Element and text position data

━━━━━━━━━━━━━━━━━━━━

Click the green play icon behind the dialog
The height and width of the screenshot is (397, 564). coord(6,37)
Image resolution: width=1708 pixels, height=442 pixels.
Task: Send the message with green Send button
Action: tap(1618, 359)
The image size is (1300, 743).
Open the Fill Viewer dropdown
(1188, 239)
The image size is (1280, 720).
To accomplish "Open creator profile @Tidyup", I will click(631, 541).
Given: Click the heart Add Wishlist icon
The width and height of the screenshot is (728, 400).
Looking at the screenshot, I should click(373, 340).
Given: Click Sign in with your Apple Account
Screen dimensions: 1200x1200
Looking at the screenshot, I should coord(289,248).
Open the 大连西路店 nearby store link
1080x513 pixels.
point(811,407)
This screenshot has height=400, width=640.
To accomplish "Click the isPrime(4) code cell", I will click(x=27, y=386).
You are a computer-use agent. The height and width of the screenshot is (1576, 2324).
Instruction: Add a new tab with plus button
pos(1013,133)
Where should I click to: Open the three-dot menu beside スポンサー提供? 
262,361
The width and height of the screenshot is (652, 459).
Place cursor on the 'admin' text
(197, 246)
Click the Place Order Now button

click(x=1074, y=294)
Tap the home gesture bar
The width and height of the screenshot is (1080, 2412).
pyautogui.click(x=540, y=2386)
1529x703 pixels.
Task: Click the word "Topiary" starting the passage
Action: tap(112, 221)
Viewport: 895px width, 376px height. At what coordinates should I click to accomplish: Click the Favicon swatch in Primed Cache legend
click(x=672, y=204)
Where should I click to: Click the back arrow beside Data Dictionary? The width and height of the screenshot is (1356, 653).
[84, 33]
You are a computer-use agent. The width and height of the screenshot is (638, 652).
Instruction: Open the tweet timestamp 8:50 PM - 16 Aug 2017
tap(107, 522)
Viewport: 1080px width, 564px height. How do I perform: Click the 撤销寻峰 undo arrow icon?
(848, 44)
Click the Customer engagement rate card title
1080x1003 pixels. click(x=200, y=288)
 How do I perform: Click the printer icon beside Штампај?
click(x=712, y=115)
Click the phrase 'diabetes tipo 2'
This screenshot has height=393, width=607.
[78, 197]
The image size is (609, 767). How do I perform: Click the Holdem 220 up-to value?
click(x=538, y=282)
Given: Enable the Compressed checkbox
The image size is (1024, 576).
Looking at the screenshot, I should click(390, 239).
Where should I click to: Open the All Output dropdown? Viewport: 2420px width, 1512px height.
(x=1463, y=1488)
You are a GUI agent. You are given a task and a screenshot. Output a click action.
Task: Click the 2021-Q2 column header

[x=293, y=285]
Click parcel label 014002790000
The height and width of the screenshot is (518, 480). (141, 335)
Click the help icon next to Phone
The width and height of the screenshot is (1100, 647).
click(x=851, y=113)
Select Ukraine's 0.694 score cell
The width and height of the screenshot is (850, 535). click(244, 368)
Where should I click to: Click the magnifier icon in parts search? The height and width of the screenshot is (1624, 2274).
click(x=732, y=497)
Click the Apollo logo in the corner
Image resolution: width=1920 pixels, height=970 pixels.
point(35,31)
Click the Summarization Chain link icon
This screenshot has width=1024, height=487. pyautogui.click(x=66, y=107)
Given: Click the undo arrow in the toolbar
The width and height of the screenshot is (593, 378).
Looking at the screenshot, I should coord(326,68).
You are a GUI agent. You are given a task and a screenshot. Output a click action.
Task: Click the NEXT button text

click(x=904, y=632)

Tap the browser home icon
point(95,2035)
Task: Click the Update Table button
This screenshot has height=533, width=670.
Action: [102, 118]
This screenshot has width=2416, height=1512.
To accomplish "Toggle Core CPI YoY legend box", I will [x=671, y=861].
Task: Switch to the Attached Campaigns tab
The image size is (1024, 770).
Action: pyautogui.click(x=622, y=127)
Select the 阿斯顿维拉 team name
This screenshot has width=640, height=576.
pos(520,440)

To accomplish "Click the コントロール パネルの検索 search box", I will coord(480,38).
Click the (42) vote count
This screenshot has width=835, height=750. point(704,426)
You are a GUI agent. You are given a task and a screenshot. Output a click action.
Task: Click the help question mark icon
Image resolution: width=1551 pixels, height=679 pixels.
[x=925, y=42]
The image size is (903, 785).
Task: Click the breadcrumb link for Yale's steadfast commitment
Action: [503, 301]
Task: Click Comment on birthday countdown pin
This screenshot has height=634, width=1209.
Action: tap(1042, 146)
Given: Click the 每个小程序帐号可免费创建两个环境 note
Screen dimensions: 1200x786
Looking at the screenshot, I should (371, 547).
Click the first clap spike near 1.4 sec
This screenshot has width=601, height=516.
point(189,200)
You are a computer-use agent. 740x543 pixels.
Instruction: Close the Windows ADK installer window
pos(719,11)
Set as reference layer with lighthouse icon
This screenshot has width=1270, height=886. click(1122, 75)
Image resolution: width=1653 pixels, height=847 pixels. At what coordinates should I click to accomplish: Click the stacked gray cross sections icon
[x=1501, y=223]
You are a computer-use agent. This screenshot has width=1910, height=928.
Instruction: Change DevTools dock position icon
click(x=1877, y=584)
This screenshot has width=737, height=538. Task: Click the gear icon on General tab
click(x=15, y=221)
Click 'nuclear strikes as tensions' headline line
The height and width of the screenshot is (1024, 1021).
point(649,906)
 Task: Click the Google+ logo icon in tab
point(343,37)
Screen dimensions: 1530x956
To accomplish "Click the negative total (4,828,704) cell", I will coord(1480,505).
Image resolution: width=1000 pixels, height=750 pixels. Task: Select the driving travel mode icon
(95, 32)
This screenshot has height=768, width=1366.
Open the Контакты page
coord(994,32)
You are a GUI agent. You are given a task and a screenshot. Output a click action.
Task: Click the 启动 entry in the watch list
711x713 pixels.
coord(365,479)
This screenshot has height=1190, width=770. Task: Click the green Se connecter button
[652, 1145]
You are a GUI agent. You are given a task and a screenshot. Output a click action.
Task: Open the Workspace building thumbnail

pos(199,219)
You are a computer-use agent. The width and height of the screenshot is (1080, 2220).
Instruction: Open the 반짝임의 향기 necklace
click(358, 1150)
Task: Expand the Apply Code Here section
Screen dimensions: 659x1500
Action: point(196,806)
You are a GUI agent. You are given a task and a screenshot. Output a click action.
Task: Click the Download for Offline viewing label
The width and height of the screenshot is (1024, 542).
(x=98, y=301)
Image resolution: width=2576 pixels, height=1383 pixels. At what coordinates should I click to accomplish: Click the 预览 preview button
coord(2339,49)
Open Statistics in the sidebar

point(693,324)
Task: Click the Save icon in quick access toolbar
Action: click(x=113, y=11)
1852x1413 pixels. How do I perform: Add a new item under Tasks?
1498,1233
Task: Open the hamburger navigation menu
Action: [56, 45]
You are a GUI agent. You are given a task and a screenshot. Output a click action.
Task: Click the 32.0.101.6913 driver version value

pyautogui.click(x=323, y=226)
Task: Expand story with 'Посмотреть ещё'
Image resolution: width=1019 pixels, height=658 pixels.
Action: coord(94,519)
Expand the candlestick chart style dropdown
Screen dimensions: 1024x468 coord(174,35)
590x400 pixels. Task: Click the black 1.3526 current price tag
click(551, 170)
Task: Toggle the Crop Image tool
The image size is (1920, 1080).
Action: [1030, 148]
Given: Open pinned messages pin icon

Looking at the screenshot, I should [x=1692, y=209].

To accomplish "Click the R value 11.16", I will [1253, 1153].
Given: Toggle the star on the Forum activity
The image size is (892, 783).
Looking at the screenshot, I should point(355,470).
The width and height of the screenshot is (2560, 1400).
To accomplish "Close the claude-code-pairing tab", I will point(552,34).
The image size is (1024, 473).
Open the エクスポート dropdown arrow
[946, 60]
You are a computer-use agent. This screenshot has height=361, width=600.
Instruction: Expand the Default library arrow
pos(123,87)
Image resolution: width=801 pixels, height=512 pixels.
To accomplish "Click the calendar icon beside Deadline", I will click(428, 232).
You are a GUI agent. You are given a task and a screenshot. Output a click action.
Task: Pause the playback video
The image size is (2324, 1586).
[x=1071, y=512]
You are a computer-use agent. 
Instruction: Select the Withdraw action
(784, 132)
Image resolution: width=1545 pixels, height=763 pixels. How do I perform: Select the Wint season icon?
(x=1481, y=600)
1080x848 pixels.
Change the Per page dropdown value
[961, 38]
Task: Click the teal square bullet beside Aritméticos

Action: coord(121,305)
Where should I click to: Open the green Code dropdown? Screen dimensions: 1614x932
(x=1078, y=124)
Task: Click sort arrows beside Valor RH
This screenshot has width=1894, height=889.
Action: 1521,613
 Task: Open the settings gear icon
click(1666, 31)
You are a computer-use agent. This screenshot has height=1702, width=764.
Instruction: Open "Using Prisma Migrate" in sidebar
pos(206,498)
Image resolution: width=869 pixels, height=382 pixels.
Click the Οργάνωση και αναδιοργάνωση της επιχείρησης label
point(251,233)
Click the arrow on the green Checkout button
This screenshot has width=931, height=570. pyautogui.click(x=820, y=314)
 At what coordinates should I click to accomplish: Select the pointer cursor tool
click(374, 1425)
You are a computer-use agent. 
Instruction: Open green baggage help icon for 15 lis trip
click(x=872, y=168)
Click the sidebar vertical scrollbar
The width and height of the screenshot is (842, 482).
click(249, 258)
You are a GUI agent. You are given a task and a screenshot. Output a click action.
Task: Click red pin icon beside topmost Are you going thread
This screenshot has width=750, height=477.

━━━━━━━━━━━━━━━━━━━━

TASK DETAILS: Please count the lines in the entries above that contain the string "sidebar". Reply with the number only.

ANSWER TO THIS PROBLEM: 3